Ohh, that is really interesting! I completely believe you. Personally I am hardly spiritual at all, so I doubt it's something I could identify with, but I do get what you mean -- combating a male-centric, misogynist spirituality with a female-empowering one is something I consider important, since the vast majority of people do consider themselves spiritual in some way and faith/spirituality is a very basic human need.

But it feels like the sort of exceptionalism that the show claims to question with Chosen and the Slayer spell but can't help support anyway. In truth, that scene in Hush is meant to mirror Cordy and the Cordettes mocking Willow in WTTH when buffy meets her; so I'm sure they weren't thinking the implications through, again.

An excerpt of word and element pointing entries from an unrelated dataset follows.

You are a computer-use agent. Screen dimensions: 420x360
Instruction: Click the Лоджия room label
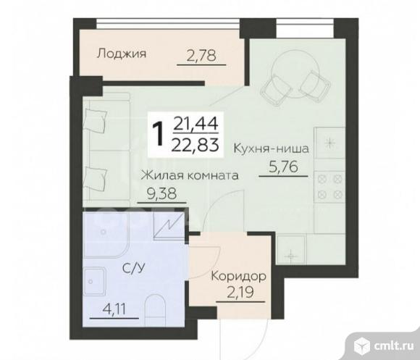click(122, 54)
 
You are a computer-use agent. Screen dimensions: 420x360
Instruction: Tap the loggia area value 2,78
click(201, 56)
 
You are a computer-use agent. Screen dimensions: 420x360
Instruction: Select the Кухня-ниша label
click(272, 148)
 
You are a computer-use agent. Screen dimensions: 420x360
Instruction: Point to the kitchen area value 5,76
click(283, 167)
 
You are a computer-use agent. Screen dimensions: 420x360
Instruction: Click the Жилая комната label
click(190, 176)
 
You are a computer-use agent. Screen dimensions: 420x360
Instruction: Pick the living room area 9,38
click(161, 193)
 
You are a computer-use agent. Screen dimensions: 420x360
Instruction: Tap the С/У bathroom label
click(133, 267)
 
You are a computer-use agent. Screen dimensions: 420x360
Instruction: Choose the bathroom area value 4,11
click(114, 310)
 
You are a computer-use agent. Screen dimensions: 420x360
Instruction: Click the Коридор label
click(238, 277)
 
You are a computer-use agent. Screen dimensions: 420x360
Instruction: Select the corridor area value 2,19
click(240, 292)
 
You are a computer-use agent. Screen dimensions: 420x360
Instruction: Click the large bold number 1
click(159, 133)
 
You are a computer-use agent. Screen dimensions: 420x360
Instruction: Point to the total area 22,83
click(196, 146)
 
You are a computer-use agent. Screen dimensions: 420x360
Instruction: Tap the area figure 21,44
click(196, 124)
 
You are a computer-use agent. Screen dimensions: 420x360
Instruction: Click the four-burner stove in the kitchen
click(330, 186)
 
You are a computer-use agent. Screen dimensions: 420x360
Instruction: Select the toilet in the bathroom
click(156, 310)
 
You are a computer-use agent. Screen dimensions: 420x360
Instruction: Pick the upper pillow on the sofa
click(96, 120)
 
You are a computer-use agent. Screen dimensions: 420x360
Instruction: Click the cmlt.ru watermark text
click(395, 346)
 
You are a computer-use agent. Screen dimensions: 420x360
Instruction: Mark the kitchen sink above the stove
click(330, 143)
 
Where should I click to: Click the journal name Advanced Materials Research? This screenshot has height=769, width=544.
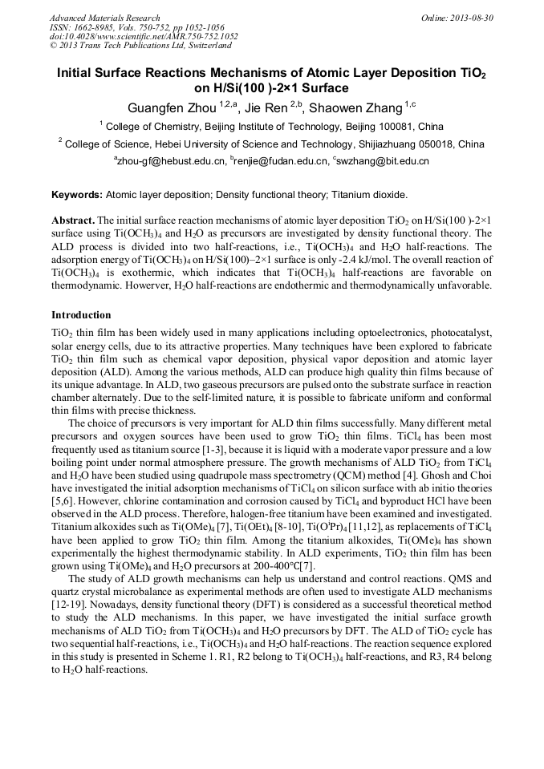[x=104, y=18]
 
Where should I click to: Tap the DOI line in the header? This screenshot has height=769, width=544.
[x=144, y=37]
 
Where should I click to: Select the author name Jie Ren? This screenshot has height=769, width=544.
[x=264, y=107]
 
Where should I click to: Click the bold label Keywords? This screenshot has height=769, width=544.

Yeah, it just completely doesn't work out at all, since in WTTH it's Cordy looking down on Willow and in Hush it's Willow being implied to have some sort of superiority over the other women of the Wicca group because she uses Real Magic which is Meaningful instead of wasting her time with silly things like bake sales, omg. Which seems to be saying the opposite of what Chosen attempts (and for some fans, fails) to say in giving a higher value to individual power rather than the action of doing something together from which many people benefit -- though I suppose bake sales do have this vibe of "let's offer something everybody likes and hope they give us money for something we wanna do that's valuable to us"; i.e. a certain degree of making oneself dependent on the goodwill of the general public. I can sort of see the value in both sides -- I think it's good to try and attain things in a friendly manner by offering something nice in return, but I also understand people who say "sometimes playing nice isn't enough, and expecting us to play nice all the time can be oppressive".

... I sure am reading a lot into bake sales. Do I make sense here at all?